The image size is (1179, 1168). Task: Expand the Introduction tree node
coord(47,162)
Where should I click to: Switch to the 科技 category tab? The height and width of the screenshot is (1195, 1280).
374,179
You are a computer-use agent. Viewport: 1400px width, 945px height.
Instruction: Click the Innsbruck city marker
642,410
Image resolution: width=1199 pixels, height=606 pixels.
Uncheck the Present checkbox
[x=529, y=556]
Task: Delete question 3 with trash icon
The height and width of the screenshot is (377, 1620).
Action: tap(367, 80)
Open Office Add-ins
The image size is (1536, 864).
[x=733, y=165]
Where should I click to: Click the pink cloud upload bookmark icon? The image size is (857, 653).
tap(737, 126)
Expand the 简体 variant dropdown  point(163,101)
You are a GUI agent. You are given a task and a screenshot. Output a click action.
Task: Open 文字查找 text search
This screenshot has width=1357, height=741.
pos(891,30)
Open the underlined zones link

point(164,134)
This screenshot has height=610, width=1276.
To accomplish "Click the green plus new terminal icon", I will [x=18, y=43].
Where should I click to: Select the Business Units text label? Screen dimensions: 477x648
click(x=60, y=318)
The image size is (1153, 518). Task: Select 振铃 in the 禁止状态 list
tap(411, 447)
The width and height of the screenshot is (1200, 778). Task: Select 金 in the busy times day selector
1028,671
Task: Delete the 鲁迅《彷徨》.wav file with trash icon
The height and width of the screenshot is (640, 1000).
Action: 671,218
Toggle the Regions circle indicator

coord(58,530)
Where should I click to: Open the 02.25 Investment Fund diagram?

__Task prompt__: Exactly reproduce every line of the records.

__Solved exercise__:
The image size is (1179, 1168). Task: Expand the Introduction tree node
coord(47,162)
Where should I click to: Switch to the 科技 category tab? The height and width of the screenshot is (1195, 1280).
374,179
You are a computer-use agent. Viewport: 1400px width, 945px height.
Instruction: Click the Innsbruck city marker
642,410
Image resolution: width=1199 pixels, height=606 pixels.
Uncheck the Present checkbox
[x=529, y=556]
Task: Delete question 3 with trash icon
The height and width of the screenshot is (377, 1620).
Action: tap(367, 80)
Open Office Add-ins
The image size is (1536, 864).
[x=733, y=165]
Where should I click to: Click the pink cloud upload bookmark icon? The image size is (857, 653).
tap(737, 126)
Expand the 简体 variant dropdown  point(163,101)
You are a GUI agent. You are given a task and a screenshot. Output a click action.
Task: Open 文字查找 text search
This screenshot has width=1357, height=741.
pos(891,30)
Open the underlined zones link

point(164,134)
This screenshot has height=610, width=1276.
To accomplish "Click the green plus new terminal icon", I will [x=18, y=43].
Where should I click to: Select the Business Units text label? Screen dimensions: 477x648
click(x=60, y=318)
The image size is (1153, 518). Task: Select 振铃 in the 禁止状态 list
tap(411, 447)
The width and height of the screenshot is (1200, 778). Task: Select 金 in the busy times day selector
1028,671
Task: Delete the 鲁迅《彷徨》.wav file with trash icon
The height and width of the screenshot is (640, 1000).
Action: 671,218
Toggle the Regions circle indicator

coord(58,530)
Where should I click to: Open the 02.25 Investment Fund diagram?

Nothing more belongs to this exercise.